Negli ultimi mesi è cresciuto il numero delle donne che rifiutano di accettare il divorzio in questi termini, sia nella versione tradizionale che in quella adattata alla rivoluzione nelle tecnologie: il triplo talaq oggiviene infatti ritenuto valido anche se inviato per posta, tramite le app di messaggistica istantanea o addirittura per mezzo di un annuncio su un giornale.
Davanti al moltiplicarsi delle denunce e delle proteste, la Corte Suprema ha deciso di pronunciarsi sulla legittimità costituzionale del divorzio istantaneo per mettere la parola fine a una controversia di cui sono già state scritte alcune puntate: nel dicembre 2016, l’Alta Corte di Allahabad, capitale dello Stato indiano di Uttar Pradesh, aveva condannato il divorzio istantaneo, in quanto irrispettoso dei “diritti delle donne musulmane”. Anche il governo di Delhi, a gennaio, si era opposto al triplo talaq perché “contrario al diritto di genere” ed alla parità tra uomo e donna sancita dalla Costituzione. In queste occasioni, aveva fatto ulteriormente discutere il punto di vista dell’Indian Muslim Personal Law Board, l’istituto musulmano indiano per la difesa delle legge personale o religiosa: “Meglio divorziare da una donna che ucciderla”. Una provocazione, ma anche un richiamo a fatti di cui le cronache indiane sono piene.

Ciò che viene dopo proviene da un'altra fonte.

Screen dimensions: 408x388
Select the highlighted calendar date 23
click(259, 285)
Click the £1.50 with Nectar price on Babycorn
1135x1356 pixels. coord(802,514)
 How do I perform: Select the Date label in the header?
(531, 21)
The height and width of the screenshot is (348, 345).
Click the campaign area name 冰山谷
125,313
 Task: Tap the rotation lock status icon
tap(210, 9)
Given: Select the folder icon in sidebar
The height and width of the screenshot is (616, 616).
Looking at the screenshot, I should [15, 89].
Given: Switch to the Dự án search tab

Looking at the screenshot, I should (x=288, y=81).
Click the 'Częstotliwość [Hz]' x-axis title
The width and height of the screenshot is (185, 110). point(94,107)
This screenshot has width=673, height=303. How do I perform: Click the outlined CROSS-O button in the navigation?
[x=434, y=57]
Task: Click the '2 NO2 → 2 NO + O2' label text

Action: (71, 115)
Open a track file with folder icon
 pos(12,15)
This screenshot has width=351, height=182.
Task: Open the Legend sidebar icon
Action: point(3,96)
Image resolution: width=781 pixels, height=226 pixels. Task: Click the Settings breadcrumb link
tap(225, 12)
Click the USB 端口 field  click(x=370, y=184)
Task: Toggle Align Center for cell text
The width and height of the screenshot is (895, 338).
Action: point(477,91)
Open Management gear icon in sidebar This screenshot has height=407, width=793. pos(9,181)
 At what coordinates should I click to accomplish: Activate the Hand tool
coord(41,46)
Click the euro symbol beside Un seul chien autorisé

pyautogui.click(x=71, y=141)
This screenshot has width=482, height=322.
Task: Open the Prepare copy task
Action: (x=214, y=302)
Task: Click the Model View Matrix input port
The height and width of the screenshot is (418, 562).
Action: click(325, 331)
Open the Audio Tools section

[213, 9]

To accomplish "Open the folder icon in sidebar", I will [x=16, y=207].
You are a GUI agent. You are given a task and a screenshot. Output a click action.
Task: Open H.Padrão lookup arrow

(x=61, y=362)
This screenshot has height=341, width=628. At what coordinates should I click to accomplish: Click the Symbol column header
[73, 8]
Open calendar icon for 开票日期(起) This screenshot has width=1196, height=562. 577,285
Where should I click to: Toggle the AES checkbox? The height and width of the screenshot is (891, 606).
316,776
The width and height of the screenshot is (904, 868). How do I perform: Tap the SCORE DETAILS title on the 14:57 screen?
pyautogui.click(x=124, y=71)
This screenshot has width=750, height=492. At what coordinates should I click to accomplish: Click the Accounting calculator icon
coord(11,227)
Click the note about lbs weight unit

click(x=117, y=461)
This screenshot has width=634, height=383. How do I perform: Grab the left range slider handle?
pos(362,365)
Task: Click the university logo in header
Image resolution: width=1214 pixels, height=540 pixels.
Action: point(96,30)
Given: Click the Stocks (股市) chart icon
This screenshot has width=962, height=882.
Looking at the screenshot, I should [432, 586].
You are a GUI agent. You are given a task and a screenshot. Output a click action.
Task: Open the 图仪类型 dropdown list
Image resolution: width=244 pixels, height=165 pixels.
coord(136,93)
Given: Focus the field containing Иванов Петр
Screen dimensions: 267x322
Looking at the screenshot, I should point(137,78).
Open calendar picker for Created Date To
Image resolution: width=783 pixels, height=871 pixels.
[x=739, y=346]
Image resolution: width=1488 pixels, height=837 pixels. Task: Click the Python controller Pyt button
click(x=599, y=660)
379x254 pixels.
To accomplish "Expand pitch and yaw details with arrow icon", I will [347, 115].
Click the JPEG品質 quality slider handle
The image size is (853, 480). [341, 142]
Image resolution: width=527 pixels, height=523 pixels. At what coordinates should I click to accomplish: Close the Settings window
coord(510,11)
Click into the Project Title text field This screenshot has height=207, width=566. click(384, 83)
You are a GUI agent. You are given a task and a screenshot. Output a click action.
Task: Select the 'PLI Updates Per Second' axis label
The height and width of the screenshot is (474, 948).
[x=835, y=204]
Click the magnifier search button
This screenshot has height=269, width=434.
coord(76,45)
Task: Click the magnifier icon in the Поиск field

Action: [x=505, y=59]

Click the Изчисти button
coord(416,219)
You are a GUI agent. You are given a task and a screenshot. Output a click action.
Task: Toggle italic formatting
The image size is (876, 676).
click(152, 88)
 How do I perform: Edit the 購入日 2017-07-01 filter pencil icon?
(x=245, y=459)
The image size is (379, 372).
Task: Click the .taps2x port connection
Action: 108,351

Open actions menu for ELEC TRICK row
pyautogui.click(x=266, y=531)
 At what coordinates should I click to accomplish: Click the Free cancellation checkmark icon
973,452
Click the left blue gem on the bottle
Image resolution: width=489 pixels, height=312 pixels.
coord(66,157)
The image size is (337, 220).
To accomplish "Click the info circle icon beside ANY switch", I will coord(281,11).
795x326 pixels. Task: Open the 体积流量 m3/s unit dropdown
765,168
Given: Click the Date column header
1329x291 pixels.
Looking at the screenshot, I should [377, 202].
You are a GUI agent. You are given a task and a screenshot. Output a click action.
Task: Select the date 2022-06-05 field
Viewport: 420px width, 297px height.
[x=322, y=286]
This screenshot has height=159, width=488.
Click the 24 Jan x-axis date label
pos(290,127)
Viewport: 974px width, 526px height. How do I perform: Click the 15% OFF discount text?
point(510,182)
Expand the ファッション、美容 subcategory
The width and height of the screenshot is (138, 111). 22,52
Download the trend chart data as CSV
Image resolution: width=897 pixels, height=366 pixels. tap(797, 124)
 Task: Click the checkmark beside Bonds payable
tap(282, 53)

La prassi del divorzio immediato scaturisce da un’interpretazione sunnita della legge islamica, non accettata da tutti i Paesi musulmani. L’India però – dove i musulmani rappresentano circa il 13% della popolazione – è uno degli Stati in cui essa è in vigore: ne consegue che un marito indiano non può divorziare in tribunale, come di consuetudine in almeno altre venti Nazioni musulmane. E questo potrebbe essere un limite anche in caso di riconosciuta illegittimità costituzionale della pratica, dal momento che in tal caso bisognerebbe modificare le leggi sul divorzio e la strada per abolire la discriminazione potrebbe essere ancora lunga.